---------- Testo in esame ----------

Women for Oncology Italy, da sempre a fianco delle donne per abbattere i muri delle differenze di genere, richiama il discorso di Virginia Magnaghi, Valeria Spacciante e Virginia Grossi: tre neodiplomate alla Scuola Normale di Pisa.
“Vorremmo provare a spiegare come mai quando guardiamo noi stessi o ci guardiamo intorno ci è difficile vivere questo momento di celebrazioni, senza condividere con voi alcune preoccupazioni”, hanno premesso le studentesse durante la cerimonia di consegna dei diplomi. Riflessioni che nascono da esempi concreti, per altro condivise in più occasioni da Women for Oncology Italy, con tanto di dati stilati dalle stesse ragazze: su 13 membri del senato accademico solo 3 sono donne e di 10 professori ordinari della classe di lettere, 9 sono uomini. Numeri che si riflettono anche sui dati dei diplomati: su 24, solo 8 sono donne. Un divario di genere “molto più marcato nelle Università del sud”, contro il quale non si combatte abbastanza. “Per questo motivo”, hanno continuato Magnaghi, Spacciante e Grossi, “Vi chiediamo di prestare attenzione quando di fronte a voi avete una donna. Vi chiediamo di pensare due volte quando una ricercatrice è incinta, una professoressa è madre o quando un’allieva rimane ferita di fronte a un commento da voi ritenuto innocuo”. E ancora: “Dopo anni di confronto è significativo che nessuno di noi si riconosca nella retorica dell’eccellenza, perché la troviamo incompatibile con la ricchezza e la fattibilità di ognuno di noi”.

---------- Righe di dati ----------

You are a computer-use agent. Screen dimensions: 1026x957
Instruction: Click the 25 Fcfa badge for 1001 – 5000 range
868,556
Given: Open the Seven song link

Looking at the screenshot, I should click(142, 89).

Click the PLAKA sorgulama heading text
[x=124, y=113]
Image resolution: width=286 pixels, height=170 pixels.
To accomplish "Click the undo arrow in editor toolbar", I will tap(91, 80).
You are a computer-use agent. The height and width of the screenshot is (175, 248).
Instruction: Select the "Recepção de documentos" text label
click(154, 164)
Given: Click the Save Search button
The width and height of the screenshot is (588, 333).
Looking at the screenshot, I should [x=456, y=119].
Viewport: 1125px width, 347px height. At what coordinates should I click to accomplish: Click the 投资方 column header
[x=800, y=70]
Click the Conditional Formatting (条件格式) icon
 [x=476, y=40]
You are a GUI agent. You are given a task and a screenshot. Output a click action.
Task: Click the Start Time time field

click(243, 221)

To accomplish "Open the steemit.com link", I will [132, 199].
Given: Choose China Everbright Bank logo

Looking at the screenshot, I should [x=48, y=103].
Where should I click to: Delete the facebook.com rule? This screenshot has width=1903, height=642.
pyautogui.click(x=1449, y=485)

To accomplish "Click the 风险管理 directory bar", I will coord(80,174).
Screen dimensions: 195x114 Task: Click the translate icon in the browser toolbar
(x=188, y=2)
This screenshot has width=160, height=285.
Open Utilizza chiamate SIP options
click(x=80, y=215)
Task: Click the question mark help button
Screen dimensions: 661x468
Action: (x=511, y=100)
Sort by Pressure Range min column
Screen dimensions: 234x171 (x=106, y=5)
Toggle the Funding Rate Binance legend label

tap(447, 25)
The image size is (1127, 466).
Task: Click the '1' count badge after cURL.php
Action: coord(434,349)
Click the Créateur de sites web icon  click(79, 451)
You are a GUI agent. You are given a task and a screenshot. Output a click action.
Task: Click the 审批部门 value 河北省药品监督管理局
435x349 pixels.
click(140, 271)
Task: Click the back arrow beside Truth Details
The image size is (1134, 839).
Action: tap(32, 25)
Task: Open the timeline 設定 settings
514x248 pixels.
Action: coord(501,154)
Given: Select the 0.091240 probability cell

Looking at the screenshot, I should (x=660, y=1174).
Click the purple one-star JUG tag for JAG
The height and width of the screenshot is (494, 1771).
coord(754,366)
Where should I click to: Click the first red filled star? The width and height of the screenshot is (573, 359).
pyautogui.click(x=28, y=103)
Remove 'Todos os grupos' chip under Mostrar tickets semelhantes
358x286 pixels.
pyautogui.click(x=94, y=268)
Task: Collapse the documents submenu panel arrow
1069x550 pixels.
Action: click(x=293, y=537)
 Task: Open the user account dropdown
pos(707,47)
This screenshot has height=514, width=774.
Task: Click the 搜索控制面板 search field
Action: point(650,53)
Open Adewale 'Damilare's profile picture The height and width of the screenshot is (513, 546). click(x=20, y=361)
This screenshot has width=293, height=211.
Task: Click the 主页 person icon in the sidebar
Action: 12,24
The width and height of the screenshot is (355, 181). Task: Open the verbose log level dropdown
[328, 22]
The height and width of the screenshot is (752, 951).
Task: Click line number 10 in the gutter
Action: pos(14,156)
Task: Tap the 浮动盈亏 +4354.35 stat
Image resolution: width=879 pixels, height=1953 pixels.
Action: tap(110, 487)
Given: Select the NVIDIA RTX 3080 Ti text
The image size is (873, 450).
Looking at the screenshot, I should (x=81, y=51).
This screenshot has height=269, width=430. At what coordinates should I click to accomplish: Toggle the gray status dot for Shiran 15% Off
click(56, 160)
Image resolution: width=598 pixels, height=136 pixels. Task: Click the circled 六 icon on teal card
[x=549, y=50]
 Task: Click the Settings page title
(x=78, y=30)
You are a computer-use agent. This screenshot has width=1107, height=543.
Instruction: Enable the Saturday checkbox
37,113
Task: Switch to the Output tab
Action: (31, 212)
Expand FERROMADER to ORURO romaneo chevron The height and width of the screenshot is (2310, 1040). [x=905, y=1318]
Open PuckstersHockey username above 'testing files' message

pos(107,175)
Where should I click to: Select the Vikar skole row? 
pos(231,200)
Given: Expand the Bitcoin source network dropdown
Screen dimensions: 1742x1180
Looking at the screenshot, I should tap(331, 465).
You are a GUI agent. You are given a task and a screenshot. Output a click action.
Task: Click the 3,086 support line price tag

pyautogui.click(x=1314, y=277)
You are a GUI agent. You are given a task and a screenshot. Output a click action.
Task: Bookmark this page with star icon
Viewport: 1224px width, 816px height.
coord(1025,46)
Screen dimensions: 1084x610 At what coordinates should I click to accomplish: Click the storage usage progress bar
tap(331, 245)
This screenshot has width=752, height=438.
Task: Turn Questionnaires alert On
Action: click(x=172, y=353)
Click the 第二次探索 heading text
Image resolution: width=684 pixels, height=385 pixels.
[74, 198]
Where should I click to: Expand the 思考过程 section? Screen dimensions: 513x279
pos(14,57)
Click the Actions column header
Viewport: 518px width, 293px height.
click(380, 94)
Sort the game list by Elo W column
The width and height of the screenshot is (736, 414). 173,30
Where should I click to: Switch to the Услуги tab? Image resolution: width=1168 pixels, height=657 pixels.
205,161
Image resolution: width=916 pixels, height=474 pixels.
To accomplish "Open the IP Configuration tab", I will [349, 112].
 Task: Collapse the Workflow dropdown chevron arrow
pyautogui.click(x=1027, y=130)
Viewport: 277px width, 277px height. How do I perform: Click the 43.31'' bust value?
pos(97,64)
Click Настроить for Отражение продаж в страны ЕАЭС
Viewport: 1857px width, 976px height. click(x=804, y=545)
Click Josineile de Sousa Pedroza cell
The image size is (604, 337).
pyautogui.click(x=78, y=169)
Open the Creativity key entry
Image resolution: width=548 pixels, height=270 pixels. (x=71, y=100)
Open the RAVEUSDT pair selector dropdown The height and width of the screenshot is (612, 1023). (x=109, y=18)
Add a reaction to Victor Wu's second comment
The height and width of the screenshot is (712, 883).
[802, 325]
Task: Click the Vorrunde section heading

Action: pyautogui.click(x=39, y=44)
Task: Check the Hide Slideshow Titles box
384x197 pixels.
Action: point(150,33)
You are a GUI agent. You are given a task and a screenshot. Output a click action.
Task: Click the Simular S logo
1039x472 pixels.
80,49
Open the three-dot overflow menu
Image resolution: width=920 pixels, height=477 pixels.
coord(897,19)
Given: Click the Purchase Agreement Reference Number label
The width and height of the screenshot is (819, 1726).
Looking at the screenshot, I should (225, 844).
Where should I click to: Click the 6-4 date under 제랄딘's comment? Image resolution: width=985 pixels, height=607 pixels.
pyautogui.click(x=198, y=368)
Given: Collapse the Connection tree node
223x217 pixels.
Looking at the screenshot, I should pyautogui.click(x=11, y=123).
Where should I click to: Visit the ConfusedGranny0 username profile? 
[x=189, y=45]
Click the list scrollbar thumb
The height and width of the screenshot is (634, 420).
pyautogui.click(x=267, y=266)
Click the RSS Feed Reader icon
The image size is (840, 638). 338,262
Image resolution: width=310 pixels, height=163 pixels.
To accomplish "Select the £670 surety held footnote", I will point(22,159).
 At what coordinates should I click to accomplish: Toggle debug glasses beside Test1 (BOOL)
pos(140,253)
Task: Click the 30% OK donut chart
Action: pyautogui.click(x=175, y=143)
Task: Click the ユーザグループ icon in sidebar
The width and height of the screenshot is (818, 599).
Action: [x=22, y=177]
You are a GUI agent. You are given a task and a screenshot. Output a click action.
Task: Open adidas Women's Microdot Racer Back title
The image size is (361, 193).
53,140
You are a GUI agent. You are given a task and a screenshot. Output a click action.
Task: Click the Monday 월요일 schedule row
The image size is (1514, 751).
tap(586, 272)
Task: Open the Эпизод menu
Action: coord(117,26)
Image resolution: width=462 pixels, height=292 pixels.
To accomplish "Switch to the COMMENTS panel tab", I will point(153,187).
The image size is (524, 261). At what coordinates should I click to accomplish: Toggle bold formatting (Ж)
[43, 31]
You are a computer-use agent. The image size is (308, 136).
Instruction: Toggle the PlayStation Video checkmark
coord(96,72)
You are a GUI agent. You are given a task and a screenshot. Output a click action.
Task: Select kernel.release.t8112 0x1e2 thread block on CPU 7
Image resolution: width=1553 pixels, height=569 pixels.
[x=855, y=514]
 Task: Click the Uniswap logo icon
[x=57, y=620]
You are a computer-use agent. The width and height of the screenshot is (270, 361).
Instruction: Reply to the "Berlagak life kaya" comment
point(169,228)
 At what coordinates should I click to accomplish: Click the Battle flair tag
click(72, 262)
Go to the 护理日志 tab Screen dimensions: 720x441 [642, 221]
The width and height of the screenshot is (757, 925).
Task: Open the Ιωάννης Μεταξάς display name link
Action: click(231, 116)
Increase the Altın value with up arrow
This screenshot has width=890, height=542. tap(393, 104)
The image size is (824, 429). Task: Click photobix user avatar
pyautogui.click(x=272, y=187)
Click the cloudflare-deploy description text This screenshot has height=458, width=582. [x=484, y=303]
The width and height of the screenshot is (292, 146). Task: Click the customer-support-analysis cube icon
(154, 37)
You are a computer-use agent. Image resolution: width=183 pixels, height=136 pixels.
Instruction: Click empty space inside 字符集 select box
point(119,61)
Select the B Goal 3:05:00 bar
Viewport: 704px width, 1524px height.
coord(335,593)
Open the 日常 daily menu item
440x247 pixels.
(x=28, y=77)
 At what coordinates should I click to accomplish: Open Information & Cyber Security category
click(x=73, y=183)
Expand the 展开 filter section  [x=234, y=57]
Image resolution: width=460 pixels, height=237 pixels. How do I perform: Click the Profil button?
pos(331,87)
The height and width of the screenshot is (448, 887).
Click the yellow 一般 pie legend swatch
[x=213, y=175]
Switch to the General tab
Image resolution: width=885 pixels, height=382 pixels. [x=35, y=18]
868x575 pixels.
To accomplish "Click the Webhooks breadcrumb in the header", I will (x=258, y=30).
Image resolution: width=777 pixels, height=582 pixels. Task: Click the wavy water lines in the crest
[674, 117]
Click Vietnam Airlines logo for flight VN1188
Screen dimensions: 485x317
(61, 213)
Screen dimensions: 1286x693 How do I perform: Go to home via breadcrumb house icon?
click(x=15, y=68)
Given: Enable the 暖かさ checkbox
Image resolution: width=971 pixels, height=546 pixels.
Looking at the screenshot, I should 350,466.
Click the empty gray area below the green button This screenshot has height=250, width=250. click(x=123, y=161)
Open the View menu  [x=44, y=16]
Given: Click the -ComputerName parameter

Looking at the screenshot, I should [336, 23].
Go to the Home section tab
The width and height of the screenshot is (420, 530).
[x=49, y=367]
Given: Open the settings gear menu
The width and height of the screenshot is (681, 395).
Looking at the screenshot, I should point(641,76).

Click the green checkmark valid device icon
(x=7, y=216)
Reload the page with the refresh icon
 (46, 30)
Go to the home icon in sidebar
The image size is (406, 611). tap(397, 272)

----------

*Istruzioni*:
- a) Riproduca fedelmente il testo sulle neodiplomate della Normale, da "Women for Oncology Italy, da" a "Normale di Pisa.".
- b) Riprenda il testo sulle neodiplomate della Normale e lo prosegua dopo l'ultima frase riportata.
Le righe non sono necessarie per svolgere alcun compito.

*Risposte ai compiti*:
- a)
Women for Oncology Italy, da sempre a fianco delle donne per abbattere i muri delle differenze di genere, richiama il discorso di Virginia Magnaghi, Valeria Spacciante e Virginia Grossi: tre neodiplomate alla Scuola Normale di Pisa.

- b)
Alla luce di questo fatto Rossana Berardi, Presidente Women for Oncology Italy e Direttore della Clinica Oncologica Ospedali Riuniti Ancona – UniversitàPolitecnica delle Marche, ricorda quanto contenuto nel Dossier “Analisi e Proposte sulla questione di Genere nel mondo universitario italiano” del Ministero dell’Università e della Ricerca - Consiglio Universitario Nazionale. Lo studio dimostra che, nel mondo universitario italiano, il processo di miglioramento degli squilibri di genere, seppur visibile, è ancora lento. Nei ruoli precari ci sono più donne che uomini, mentre nel ruolo di ingresso si evidenzia una predominanza del numero degli uomini. In questo quadro, il sistema universitario rispecchia purtroppo le disuguaglianze della società in cui opera. Nelle scienze mediche, in particolare, nella categoria professori associati il numero degli uomini supera il triplo e il doppio di quello delle donne rispettivamente nel 2008 e nel 2018, mentre nella categoria professori ordinari il numero degli uomini è circa 8 volte quello delle donne nel 2008 e 5 volte nel 2018. La situazione appare ribaltata nei ruoli a tempo determinato soprattutto per gli assegnisti di ricerca, dove il rapporto uomini/donne è pari a circa 1:3.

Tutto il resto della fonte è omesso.